Exercício 1:
Copie, na ordem em que aparecem, todas as frases interrogativas do texto da página.
Exercício 2:
Indique se cada afirmação concorda com o texto da página, respondendo sim ou não e citando as palavras do texto que decidem:
(a) O texto menciona espalhar mentiras para prejudicar o adversário.
(b) O texto aponta a riqueza como pilar das democracias.
(c) O texto fala apenas de participação direta.

Texto da página:
______

A pergunta é: qual a necessidade de, na disputa política, negar fatos cujas evidências saltam aos olhos, ou mesmo de espalhar mentiras a fim de prejudicar o seu adversário? A democracia não deveria ser um regime no qual as melhores ideias, ao convencerem a maior parte da população, vencem? A virtude e a retidão moral não deveriam ser os pilares das democracias, uma vez que o destino de todos depende da participação, direta ou indiretamente, de todos?

______

Linhas fornecidas:

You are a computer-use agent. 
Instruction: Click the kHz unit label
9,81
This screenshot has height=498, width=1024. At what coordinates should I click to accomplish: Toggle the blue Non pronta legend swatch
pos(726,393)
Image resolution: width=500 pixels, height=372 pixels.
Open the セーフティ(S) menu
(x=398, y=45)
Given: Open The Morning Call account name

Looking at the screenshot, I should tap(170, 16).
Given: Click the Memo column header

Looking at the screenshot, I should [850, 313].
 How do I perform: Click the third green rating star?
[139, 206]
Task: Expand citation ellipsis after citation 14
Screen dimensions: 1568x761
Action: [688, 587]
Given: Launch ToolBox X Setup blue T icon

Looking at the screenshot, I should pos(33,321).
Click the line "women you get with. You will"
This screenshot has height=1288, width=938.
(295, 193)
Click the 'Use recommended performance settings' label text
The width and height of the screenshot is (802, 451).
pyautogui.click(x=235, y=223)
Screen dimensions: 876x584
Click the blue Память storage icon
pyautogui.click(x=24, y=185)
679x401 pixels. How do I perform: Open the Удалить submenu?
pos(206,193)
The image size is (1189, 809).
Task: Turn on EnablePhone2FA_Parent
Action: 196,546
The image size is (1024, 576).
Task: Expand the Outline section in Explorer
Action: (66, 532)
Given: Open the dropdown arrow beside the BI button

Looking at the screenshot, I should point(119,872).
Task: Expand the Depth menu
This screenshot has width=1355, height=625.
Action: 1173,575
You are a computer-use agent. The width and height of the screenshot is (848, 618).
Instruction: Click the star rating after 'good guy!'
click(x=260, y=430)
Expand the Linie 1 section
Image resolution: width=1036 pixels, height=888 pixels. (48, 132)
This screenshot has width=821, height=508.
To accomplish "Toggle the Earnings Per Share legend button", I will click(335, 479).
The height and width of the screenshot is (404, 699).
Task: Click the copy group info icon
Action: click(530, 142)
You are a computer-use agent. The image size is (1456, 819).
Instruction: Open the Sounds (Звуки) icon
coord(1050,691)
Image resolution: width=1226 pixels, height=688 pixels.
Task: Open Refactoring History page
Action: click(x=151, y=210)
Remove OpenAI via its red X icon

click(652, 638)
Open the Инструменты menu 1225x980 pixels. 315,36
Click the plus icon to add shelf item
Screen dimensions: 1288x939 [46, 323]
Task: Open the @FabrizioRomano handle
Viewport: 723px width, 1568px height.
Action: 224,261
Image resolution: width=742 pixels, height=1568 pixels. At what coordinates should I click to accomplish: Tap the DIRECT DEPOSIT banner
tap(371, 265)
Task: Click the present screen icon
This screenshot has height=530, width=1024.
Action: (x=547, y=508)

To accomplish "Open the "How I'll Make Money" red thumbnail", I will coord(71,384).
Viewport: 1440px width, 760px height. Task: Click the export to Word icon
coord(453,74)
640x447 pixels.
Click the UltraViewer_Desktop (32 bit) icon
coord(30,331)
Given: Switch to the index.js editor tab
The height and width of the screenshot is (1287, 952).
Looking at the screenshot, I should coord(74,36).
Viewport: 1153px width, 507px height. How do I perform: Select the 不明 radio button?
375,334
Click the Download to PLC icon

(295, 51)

______

Resposta 1:
1. "A pergunta é: qual a necessidade de, na disputa política, negar fatos cujas evidências saltam aos olhos, ou mesmo de espalhar mentiras a fim de prejudicar o seu adversário?"
2. "A democracia não deveria ser um regime no qual as melhores ideias, ao convencerem a maior parte da população, vencem?"
3. "A virtude e a retidão moral não deveriam ser os pilares das democracias, uma vez que o destino de todos depende da participação, direta ou indiretamente, de todos?"

Resposta 2:
(a) Sim: "espalhar mentiras a fim de prejudicar o seu adversário".
(b) Não: "A virtude e a retidão moral não deveriam ser os pilares das democracias".
(c) Não: "da participação, direta ou indiretamente, de todos".